Ungewissheit
Die überraschende Entscheidung des französischen Präsidenten, vorgezogenen Wahlen auszurufen, hat nicht nur die französischen Märkte getroffen. In Frankreich, aber auch in den europäischen Peripherieländern haben sich die Staatsanleihenspreads ausgeweitet. Kurzfristig besteht keine existenzielle Gefahr für die Währungsunion – die rechtsextreme Rassemblement National, die nach ihrem Sieg bei den Europawahlen in den Umfragen klar an der Spitze steht, betreibt nicht mehr den Austritt Frankreichs aus dem Euroraum – aber es besteht grosse Unsicherheit, welche gesamtwirtschaftlichen Folgen das Ergebnis am 7. Juli haben könnte. Schliesslich haben sowohl die extreme Rechte als auch die linke Allianz verschwenderische Haushaltspläne, während die um ihre Mehrheit kämpfenden amtierenden politische Mitte einen konventionelleren Weg beschreiten will. Wir erläutern unseren Lesern die Besonderheiten des französischen Wahlsystems und die staatlichen Institutionen des Landes. Auf Grundlage einiger relevanter Umfragen ist ein Parlament ohne klare Mehrheit das wahrscheinlichste Szenario. Wir analysieren, wie Frankreich in diesem Fall regiert werden könnte. Insbesondere gehen wir darauf ein, wie ein Haushalt verabschiedet werden kann, denn angesichts der jüngsten Herabstufung der französischen Staatsanleihen durch S&P ist das eine besonders drängende Frage. Frankreich hat mehr Möglichkeiten als die USA, „Government Shutdowns“ zu verhindern. Dennoch braucht es eine eindeutige Mehrheit, um die umfangreichen zusätzlichen Massnahmen umzusetzen, die das französische Haushaltsstabilisierungsprogramm vorsieht. Ausserdem haben wir das nach den Umfragen zweitwahrscheinlichste Szenario untersucht, eine von der Rassemblement National geführte Regierung. Die Folgen hängen massgeblich davon ab, ob sich eine solche Regierung vor allem mit sozialen und kulturellen Themen befasst und mit der Finanzpolitik wenig experimentiert („Meloni-Modell“) oder ob sie versuchen würde, ihr verschwenderisches Wahlprogramm von 2022 umzusetzen.

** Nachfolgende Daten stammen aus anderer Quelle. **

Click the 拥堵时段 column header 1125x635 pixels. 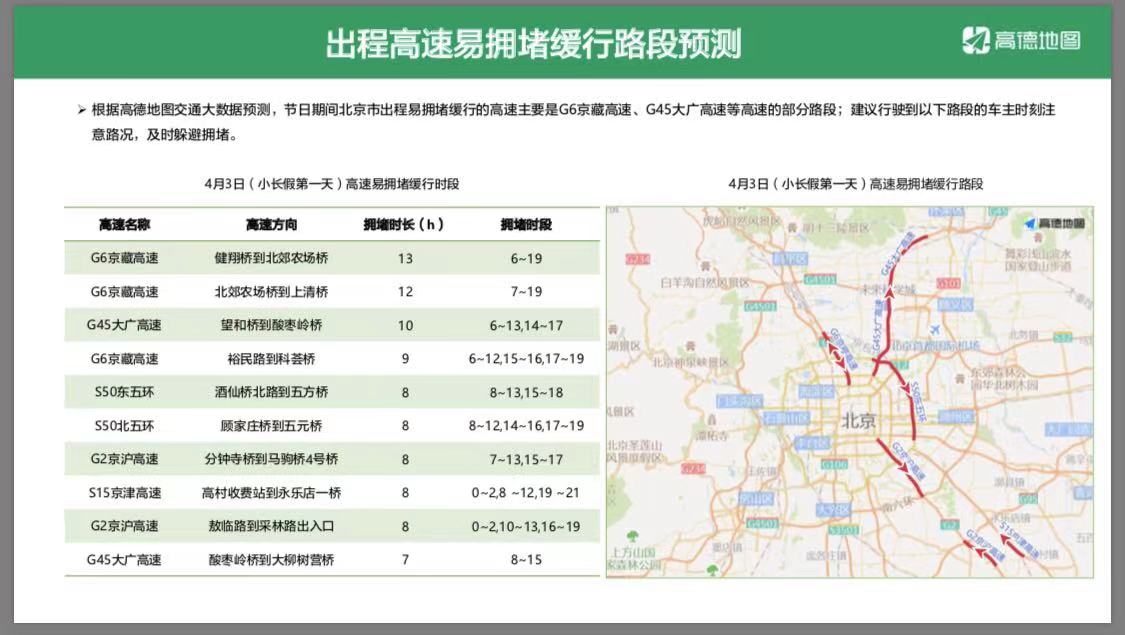click(526, 224)
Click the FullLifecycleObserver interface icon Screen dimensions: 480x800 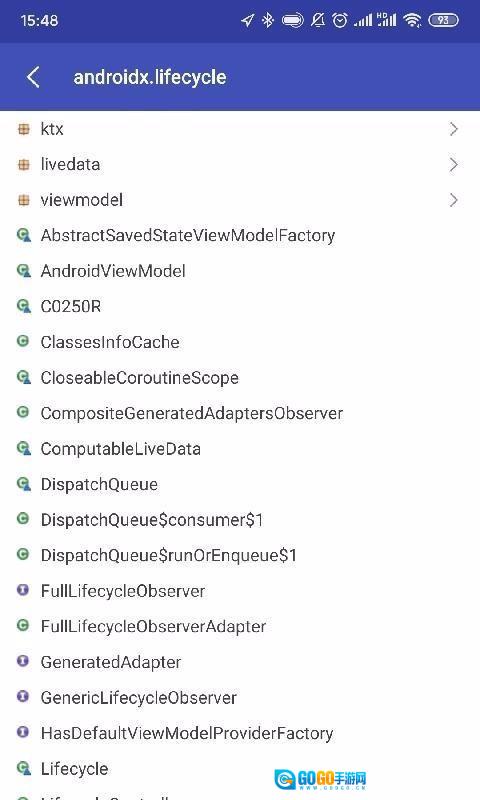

Auch darüber, was die EZB tun könnte, wenn die Spreads noch weiter würden, wurde bereits diskutiert. Das könnte einen Krach in Brüssel auslösen. Tatsächlich müsste Frankreich nämlich die EU-Haushaltsvorgaben einhalten, damit die EZB ihr TPI einsetzen kann, und das ist für eine populistische Regierung immer ein Problem. Im Moment bietet der Rückgang der langfristigen Renditen in den USA und weltweit nach einem weiteren Monat mit guten US-Inflationsnachrichten ein wenig Schutz. Unabhängig davon wird der Erfolg der populistischen Parteien in Frankreich und Europa auf jeden Fall Auswirkungen auf die Politik in Brüssel haben, was das weitere Vorgehen der EU-Kommission beim Handel mit China verkomplizieren wird.